◆ Text section:
601.229 (S20): Assignment 2: Postfix calculator

Due: Wednesday, February 26th Tuesday, March 3rd by 11pm

Update 2/10: corrected a typo in the example cPostfixCalc invocations

Update 2/13: added explanatory comments for suggested functions

Update 2/16: Corrected assignment skeleton to make sure -g compiler option is used to enable debugging

Update 2/20: Added link to gentest.rb script; see Task 3

Update 2/21: Added link to idiv.zip, a program demonstrating how to do 64-bit signed division

Overview

In this assignment, you will implement a postfix calculator program in x86-64 assembly language.

The grading breakdown is:

This is a challenging assignment. Don’t wait until the last minute to start it! As usual, ask questions using Piazza, come to office hours, etc.

Important: When you write assembly code, you must actually write assembly code. Using the compiler to generate assembly code is not allowed. In addition, we expect highly detailed code comments; in assembly lanuage programs, it’s not unusual for every line of code to be commented. See Task 4 for more details.

◆ Source material:

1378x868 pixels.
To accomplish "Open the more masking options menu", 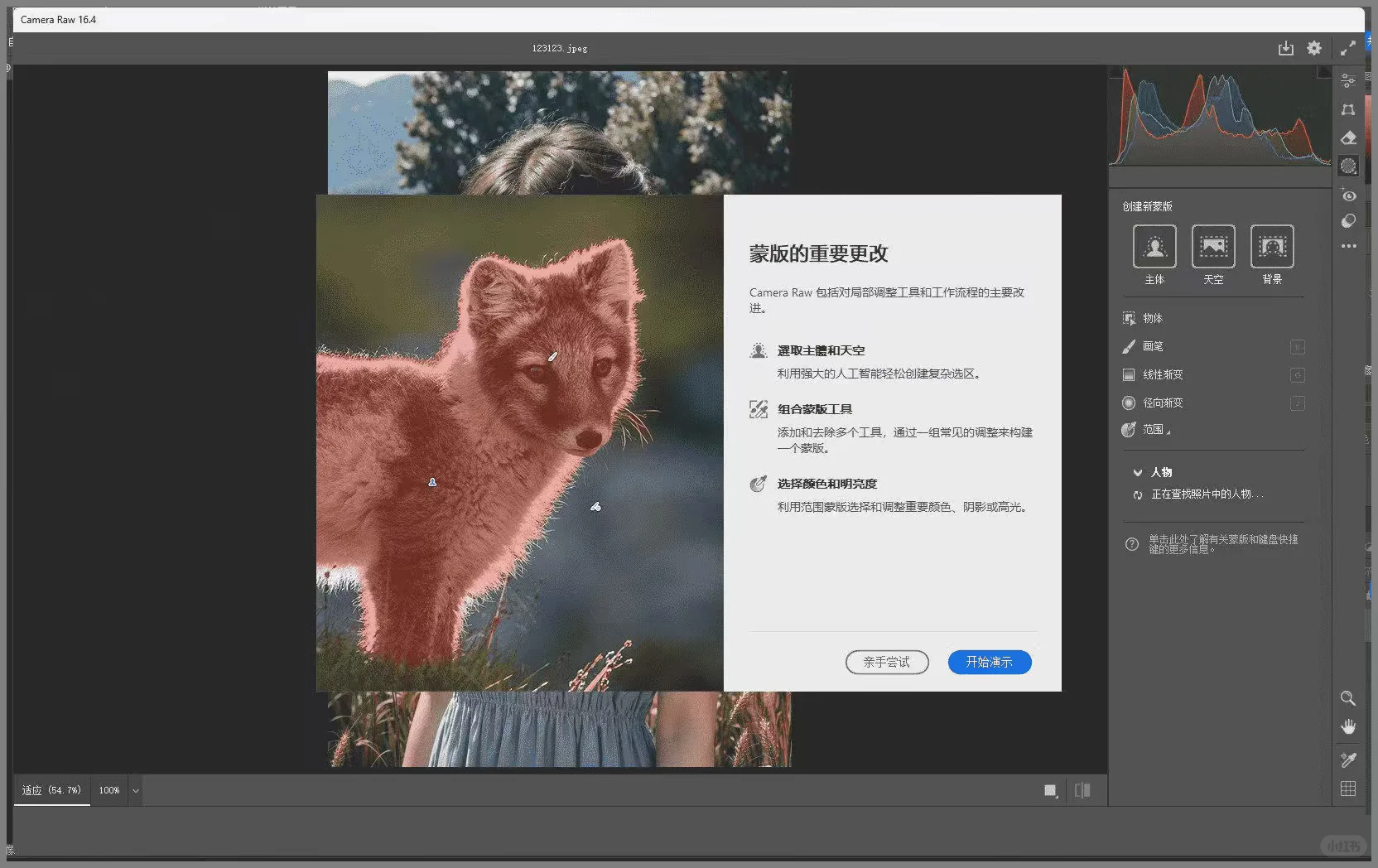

◆ Direction 1: Decide whether each statement below agrees with the postfix calculator assignment, answering yes or no and quoting the deciding words from it: (a) the calculator is to be written in x86-64 assembly language; (b) using the compiler to generate assembly code is permitted; (c) the 2/20 update added a link to idiv.zip.
◆ Direction 2: From the postfix calculator assignment, extract the passage starting at "Update 2/21: Added" and ending at "office hours, etc.".
◆ Direction 3: Write what comes next in the postfix calculator assignment, picking up after its last sentence.

◆ Written reply 1:
(a) Yes: "you will implement a postfix calculator program in x86-64 assembly language"
(b) No: "Using the compiler to generate assembly code is not allowed."
(c) No: "Update 2/20: Added link to gentest.rb script; see Task 3"

◆ Written reply 2:
Update 2/21: Added link to idiv.zip, a program demonstrating how to do 64-bit signed division

Overview

In this assignment, you will implement a postfix calculator program in x86-64 assembly language.

The grading breakdown is:

This is a challenging assignment. Don’t wait until the last minute to start it! As usual, ask questions using Piazza, come to office hours, etc.

◆ Written reply 3:
When you are done with this assignment you will have proved yourself capable of writing nontrivial x86-64 assembly code. This is a foundational skill for hacking on operating systems and compilers, understanding security vulnerabilities such as buffer overflows, and generally becoming one with the machine.

Getting started

Get started by downloading csf_assign02.zip and extracting it using the unzip command.

You can download this file from a Linux command prompt using the curl command:

curl -O https://jhucsf.github.io/spring2020/assign/csf_assign02.zip

Note that in the -O option, it is the letter “O”, not the numeral “0”.

Update 2/16: The Makefile in the original version of the assignment skeleton did not enable debugging support. If you are using the original assignment skeleton, please edit your Makefile and change the CFLAGS, ASMFLAGS, and LDFLAGS definitions as follows:

CFLAGS = -Og -g -Wall -no-pie
ASMFLAGS = -g -no-pie
LDFLAGS = -g -no-pie

Postfix arithmetic

Normally when we express arithmetic we use infix notation, where binary operators (such as +, -, etc.) are placed between their operands. For example, to expression the addition of the operands 2 and 3, we would write

2 + 3

In postfix notation the operator comes after the operands, so adding 2 and 3 would be written

2 3 +

Postfix notation has some advantages over infix notation: for example, parentheses are not necessary, since the order of operations is never ambiguous. Postfix notation is also called Reverse Polish notation. It is famously used in HP calculators and programming languages such as Forth and PostScript.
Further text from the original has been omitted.